Il 30 gennaio è uscito il nuovo lavoro per Trovarobato degli Hate Moss, duo italo-brasiliano composto da Ian Carvalho e Tina Galassi: “Hot Mess” è il perfetto coacervo delle loro esperienze tra Sudamerica, UK, Europa e Medio Oriente, dove sono stati in tour: ciò che ne esce è un pot-pourri sonoro che va dal post-punk all’elettroclash, passando per il trip hop e l’industrial, il tutto condito con testi dalle tematiche importantissime, tematiche sociali di forte impatto, esplorando una pluralità linguistica che abbraccia portoghese, inglese, spagnolo, italiano e perfino un brano in dialetto toscano. Tra i temi ricorrenti emergono la precarietà delle nuove generazioni, le morti sul lavoro, le disuguaglianze sociali e una politica schiacciata dagli interessi del mercato, come hanno dimostrato i due singoli che hanno anticipato l’uscita dell’album, “Mentiras” e “Bianca”.

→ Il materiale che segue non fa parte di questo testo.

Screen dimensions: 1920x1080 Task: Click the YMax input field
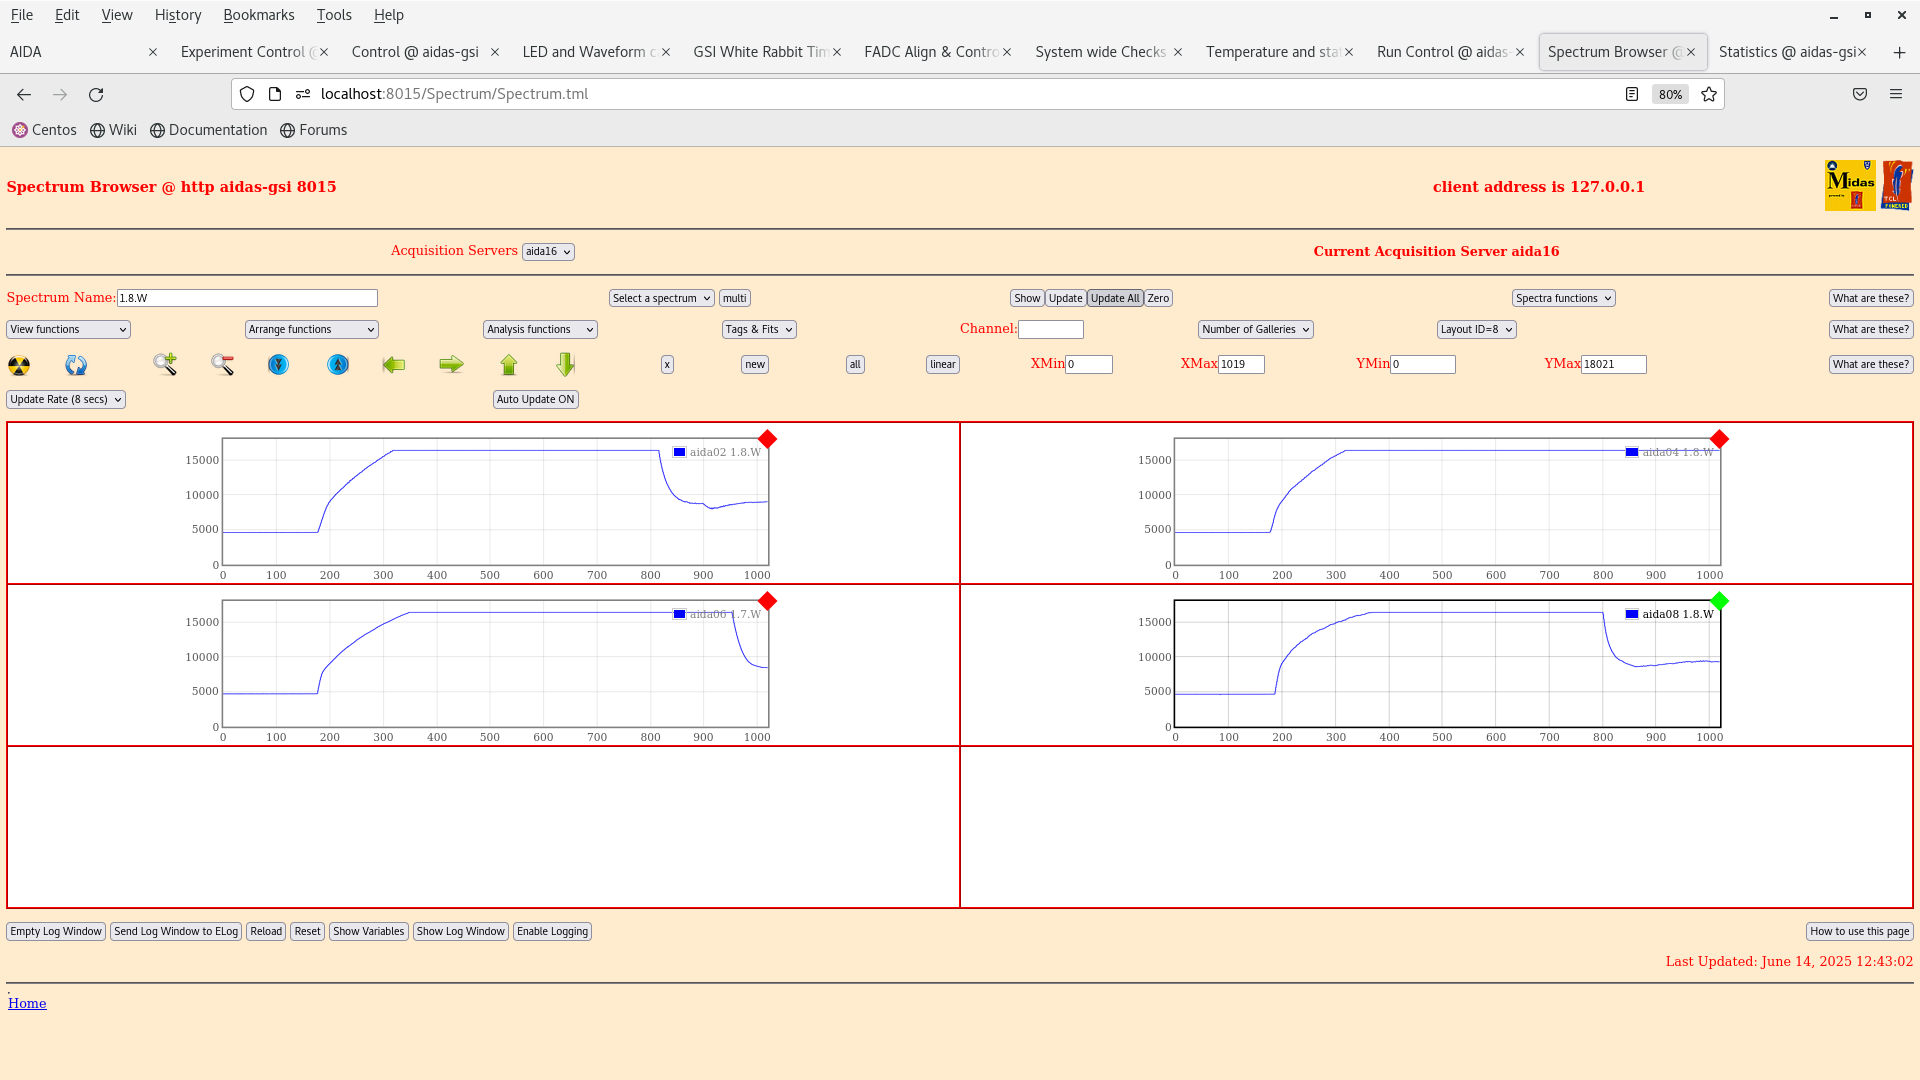pos(1613,365)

L’affiatamento tra i due artisti è percepibile e gli ospiti finiscono per arricchire di sfumature il loro mondo, come Beppe Scardino che compare col suo sax su “Paradox”.
“Hot Mess” è davvero un casino come dice il titolo stesso, ma un casino positivo, un’esplosione energetica che prova a portarci verso il cambiamento, facendoci riflettere sui problemi della società attuale per provare a cambiarla.
A completare quello che è a tutti gli effetti un concept album è la copertina, un acrilico su tela 60×60 cm realizzato dall’artista Vhro (Sara Vaccaro), che nasce da una collaborazione tra la band e la pittrice: un paesaggio distopico, risultato di una saturazione digitale di riferimenti religiosi e intelligenza artificiale, che l’artista ha poi reinterpretato su tela restituendone la parte umana.